* Records contained in a dataset
◆ ◆ ◆ ◆ ◆ ◆ ◆
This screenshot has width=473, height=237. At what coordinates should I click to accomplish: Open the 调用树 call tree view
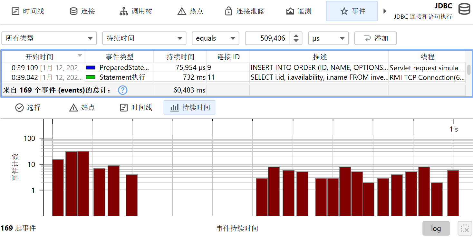(136, 11)
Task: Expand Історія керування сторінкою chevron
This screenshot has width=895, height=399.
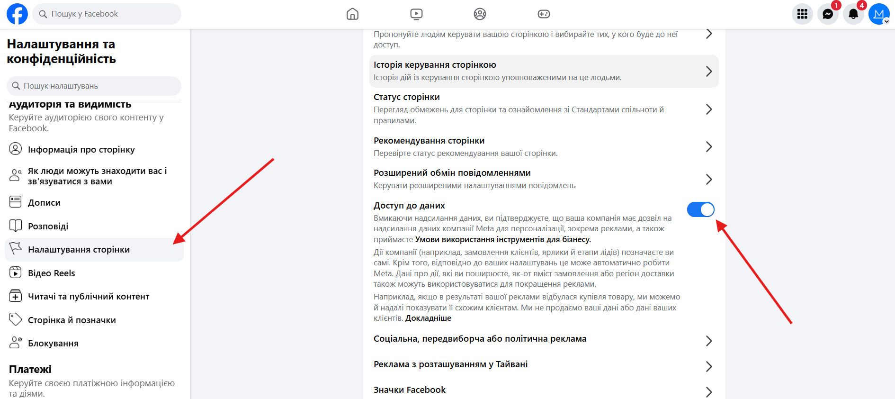Action: [708, 72]
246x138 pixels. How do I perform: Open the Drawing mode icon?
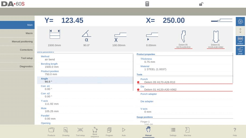tap(66, 132)
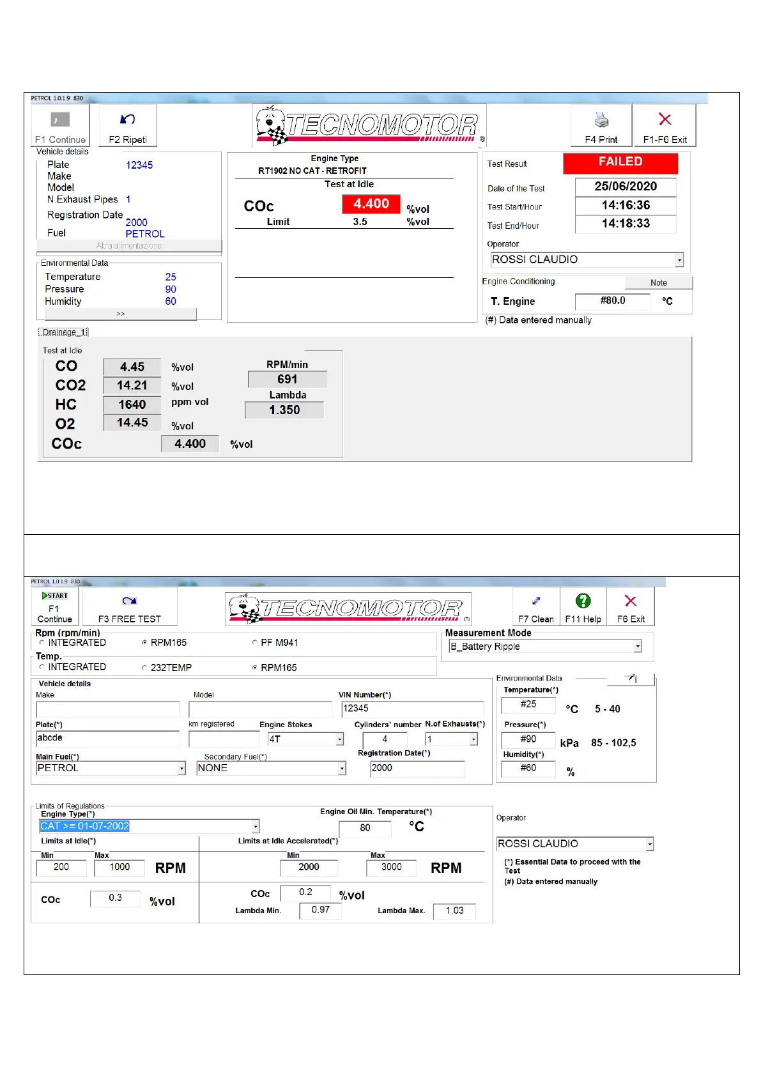Click the F1 Continue icon in results window
Image resolution: width=761 pixels, height=1076 pixels.
(60, 120)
◆ ◆ ◆ ◆ ◆ ◆ ◆
* Required action
Return all the records above exactly, pictures omitted.

* Result
This screenshot has width=473, height=237. At what coordinates should I click to accomplish: Open the 调用树 call tree view
(136, 11)
Task: Expand Історія керування сторінкою chevron
This screenshot has width=895, height=399.
Action: [708, 72]
246x138 pixels. How do I perform: Open the Drawing mode icon?
tap(66, 132)
Click the F1 Continue icon in results window
Image resolution: width=761 pixels, height=1076 pixels.
(60, 120)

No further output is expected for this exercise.